Monday Profile: Shalini Nangia

Shalini Nangia has been with Jaffe, Raitt, Heuer & Weiss, P.C. in Ann Arbor since December 2012, and specializes in family law litigation. She is also a trained mediator and spent several years supervising and mentoring law students at Wayne State University’s Free Legal Aid Clinic while she was employed by Legal Aid & Defender Association. Her transition to private practice began in 2011 at the former Ann Arbor firm of Moran, Raimi, Goethel & Karnani, P.C.

Nangia was born and raised in Cincinnati, Ohio and still often visits her parents there. After graduating summa cum laude from Ohio University and receiving her juris doctorate from the Moritz College of Law at The Ohio State University, Nangia moved to Florida long enough to get licensed. She soon moved to Michigan and has been here for the last 19 years. 

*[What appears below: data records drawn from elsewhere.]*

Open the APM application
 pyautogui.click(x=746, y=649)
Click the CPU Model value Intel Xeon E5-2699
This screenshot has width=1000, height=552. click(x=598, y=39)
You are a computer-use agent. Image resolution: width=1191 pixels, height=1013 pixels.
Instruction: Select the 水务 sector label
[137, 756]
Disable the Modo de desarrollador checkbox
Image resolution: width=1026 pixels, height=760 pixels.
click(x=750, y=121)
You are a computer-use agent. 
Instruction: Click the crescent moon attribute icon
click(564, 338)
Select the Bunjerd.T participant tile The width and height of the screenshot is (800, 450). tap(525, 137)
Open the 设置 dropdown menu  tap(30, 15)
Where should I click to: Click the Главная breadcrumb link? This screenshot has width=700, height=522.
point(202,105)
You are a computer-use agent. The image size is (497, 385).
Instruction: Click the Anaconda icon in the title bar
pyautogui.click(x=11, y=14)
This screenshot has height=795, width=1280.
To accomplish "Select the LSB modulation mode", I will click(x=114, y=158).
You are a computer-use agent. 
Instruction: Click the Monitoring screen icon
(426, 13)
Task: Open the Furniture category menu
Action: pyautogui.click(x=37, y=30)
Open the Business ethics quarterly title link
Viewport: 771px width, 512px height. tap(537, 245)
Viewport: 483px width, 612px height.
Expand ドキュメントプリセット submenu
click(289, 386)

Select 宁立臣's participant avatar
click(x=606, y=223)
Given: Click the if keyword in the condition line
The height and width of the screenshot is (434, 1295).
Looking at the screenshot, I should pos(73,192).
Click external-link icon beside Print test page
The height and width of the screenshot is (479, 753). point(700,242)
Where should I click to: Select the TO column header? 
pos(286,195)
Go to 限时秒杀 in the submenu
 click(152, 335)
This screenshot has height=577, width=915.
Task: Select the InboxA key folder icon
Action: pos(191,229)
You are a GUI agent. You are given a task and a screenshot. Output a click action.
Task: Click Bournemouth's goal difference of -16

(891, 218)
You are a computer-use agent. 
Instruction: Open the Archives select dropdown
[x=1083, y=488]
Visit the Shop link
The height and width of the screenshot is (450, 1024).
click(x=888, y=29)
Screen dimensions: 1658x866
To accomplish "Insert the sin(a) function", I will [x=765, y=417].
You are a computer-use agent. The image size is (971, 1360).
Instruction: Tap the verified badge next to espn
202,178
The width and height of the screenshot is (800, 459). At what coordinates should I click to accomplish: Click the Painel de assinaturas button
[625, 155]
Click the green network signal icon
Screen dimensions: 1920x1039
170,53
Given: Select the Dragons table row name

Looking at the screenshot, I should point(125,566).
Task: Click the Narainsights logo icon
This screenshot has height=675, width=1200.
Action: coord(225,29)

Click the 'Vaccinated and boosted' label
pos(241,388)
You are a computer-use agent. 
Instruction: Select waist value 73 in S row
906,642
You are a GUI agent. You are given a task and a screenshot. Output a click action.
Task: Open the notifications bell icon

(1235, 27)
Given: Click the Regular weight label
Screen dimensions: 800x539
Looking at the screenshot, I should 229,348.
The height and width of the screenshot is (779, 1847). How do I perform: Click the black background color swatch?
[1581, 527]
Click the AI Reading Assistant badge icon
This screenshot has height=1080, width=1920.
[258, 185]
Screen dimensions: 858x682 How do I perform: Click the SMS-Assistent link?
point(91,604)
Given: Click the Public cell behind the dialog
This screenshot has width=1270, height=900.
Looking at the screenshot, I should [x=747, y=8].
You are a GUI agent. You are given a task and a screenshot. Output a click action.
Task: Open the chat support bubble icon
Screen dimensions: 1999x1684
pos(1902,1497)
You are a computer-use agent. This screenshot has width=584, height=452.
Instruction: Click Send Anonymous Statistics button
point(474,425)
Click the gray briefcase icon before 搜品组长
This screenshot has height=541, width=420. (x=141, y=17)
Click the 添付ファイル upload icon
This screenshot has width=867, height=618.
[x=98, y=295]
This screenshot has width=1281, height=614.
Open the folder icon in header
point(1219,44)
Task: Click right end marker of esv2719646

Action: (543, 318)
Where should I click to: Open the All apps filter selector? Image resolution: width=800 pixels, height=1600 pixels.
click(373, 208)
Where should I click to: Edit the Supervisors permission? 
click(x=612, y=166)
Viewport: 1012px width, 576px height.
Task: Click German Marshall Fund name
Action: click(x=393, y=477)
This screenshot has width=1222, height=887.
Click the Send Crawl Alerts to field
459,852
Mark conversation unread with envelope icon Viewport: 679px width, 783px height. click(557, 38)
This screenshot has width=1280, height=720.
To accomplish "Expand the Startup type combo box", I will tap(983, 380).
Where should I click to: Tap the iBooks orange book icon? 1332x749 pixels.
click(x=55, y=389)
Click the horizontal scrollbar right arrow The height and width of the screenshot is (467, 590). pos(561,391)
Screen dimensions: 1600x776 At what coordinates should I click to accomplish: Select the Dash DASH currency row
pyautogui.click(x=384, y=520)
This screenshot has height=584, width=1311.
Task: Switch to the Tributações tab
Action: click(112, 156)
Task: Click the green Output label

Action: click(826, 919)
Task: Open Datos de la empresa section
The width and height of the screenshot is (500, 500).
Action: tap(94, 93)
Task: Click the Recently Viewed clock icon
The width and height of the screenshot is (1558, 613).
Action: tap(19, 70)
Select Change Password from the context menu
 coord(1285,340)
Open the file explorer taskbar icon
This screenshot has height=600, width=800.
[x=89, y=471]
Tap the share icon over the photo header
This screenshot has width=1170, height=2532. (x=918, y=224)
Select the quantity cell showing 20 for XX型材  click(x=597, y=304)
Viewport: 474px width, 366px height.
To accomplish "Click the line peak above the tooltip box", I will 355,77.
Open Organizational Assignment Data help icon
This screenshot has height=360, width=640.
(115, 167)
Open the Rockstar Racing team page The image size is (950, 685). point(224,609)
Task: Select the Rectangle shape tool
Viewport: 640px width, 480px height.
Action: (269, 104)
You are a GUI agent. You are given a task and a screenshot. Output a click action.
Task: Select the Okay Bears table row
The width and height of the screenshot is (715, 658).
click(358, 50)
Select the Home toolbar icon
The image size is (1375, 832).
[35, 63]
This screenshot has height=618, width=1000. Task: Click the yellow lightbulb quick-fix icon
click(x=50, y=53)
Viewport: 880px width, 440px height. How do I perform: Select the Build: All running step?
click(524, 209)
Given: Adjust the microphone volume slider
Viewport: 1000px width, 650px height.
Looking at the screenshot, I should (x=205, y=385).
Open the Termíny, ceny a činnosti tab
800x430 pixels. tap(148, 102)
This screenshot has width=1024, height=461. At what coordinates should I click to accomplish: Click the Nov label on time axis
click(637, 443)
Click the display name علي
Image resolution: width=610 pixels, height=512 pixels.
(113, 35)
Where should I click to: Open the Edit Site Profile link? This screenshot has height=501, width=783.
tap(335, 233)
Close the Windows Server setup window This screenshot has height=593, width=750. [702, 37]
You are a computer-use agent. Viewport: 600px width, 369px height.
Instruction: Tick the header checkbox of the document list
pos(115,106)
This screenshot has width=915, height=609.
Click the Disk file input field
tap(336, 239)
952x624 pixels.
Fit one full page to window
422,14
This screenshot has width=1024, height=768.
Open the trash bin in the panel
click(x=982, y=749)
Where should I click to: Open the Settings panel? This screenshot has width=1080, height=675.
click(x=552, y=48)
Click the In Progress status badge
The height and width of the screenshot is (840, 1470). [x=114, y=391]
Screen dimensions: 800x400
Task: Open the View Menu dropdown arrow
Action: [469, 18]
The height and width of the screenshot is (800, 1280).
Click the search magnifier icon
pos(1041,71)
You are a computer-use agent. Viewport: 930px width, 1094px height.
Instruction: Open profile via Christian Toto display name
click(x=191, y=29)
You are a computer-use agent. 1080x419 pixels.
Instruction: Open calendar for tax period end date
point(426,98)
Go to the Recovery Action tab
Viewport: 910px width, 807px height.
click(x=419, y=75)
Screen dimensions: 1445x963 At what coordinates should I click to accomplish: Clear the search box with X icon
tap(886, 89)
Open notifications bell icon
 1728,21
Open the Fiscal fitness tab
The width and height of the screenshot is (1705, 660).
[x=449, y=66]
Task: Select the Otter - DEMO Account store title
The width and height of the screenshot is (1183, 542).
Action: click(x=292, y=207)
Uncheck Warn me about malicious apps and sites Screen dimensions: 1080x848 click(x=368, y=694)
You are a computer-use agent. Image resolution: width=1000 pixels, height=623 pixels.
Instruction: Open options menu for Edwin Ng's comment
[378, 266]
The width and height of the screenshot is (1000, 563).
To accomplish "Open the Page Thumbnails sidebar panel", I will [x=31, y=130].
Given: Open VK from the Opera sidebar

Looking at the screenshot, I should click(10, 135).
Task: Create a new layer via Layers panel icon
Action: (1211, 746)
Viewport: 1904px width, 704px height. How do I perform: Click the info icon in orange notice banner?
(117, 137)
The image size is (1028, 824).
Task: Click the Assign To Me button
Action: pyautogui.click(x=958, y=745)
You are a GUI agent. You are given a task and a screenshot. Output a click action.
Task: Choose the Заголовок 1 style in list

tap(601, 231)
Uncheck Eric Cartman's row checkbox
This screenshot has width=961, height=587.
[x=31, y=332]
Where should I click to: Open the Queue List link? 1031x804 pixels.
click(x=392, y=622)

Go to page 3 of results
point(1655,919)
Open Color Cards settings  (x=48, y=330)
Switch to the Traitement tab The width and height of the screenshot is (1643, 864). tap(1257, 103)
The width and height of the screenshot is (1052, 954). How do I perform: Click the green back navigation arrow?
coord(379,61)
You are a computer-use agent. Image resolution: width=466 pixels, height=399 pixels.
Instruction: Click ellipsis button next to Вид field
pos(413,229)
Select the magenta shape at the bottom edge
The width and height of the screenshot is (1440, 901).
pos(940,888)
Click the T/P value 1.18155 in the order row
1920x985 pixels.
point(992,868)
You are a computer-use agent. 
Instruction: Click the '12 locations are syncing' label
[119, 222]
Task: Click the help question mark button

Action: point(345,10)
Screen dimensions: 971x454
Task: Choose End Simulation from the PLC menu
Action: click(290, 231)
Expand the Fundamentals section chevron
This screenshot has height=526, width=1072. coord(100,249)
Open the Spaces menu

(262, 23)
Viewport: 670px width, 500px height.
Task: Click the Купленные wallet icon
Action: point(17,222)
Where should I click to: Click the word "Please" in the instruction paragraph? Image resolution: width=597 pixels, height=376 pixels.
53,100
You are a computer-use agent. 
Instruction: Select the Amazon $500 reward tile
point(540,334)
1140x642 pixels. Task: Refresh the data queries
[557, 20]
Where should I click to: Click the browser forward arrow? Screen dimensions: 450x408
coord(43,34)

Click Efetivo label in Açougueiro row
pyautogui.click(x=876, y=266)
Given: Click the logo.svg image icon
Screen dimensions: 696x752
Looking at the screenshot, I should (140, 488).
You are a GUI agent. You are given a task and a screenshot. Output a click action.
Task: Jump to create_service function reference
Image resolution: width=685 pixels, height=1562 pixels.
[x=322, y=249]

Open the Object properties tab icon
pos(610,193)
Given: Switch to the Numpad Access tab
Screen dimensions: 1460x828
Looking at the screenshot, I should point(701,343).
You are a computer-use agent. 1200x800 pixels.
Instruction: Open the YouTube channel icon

Nangia lives in Livonia with her two sons.

 

By Jo Mathis

Legal News
 
Currently reading … “The Power of Now” by Eckhart Tolle and “The Fault in Our Stars” by John Green.
 
What advice do you have for someone considering law school? Don’t do it unless you really want to be an attorney and have a good plan for getting employed! Gone are the days when you can go to law school just to go.
 
Which things do you not like to do? Yard work.
 
What do you wish someone would invent? More hours in the day.
 
What has been your favorite year so far? My 40th. Many positive changes in my life that year professionally and personally.
 
Does your job ever make you pessimistic? No, but it has made me realistic. Pessimism is a state of mind where one anticipates undesirable outcomes. I don’t expect them, but I’m usually never surprised.
 
If you could trade places with someone for a day, who would that be? My children, so that I can better see things from their perspective.
 
What’s the most awe-inspiring place you have visited? The Taj Mahal. The sheer enormity and beauty is breathtaking when you consider that it was built by hand in 1631.
 
If you could have one super power, what would it be? The power of patience.
 
What would you say to your 16-year-old self? Don’t care so much about what others think about you.
 
Favorite joke:
I always chuckle reading the real quotes from court, such as: 
Q: What is your date of birth? 
A: July fifteenth. 
Q: What year? 
A: Every year. 
 
Q: This myasthenia gravis - does it affect your memory at all? 
A: Yes. 
Q: And in what ways does it affect your memory? 
A: I forget. 
Q: You forget. Can you give us an example of something that you've forgotten? 
 
Q: All your responses must be oral, okay? What school did you go to? 
A: Oral. 
 
What is guaranteed to make you laugh? The Daily Show.
 
Must-see TV: “Breaking Bad,” “House of Cards,” “Sons of Anarchy,” “Scandal.”
 
What’s your biggest regret? No room for regrets when there is a lesson to be learned from everything that happens.
 
What word do you overuse? My kids vote for “No.”
 
What’s one thing you would like to learn to do? Ballroom dancing.
 
What is something most people don't know about you? I decided to be an attorney in the 6th grade.
 
Can’t-live-without technology: iPhone – hard to believe I didn’t get a smart phone until 2013!
 
Does anything worry you? No – everything will unfold as it should.
 
What was the greatest compliment someone ever paid you? That I was doing a good job raising my boys.
 
Are you concerned about diet and exercise? I’m concerned about exercising so I’m not forced to diet! Unfortunately, the ratio of exercise to eating has changed over the years.
 
What’s the best advice you ever received? Talk less, listen more. (Still working on that one).
 
If you can help it, where will you never return? 36th District Court.
 
What do you drive? A Honda Odyssey. It’s not the sexiest car, but it’s great in every other aspect.
 
Favorite place to spend money: Amazon.
 
What is your motto? “Well-behaved women seldom make history.”
 
Where would you like to be when you’re 90? Somewhere warm with those I love along with my physical and mental health.
 
What would you like carved onto your tombstone? I plan to be cremated, but I think scales of justice would be appropriate on the urn – they represent my career as well the balance I strive for in my daily life.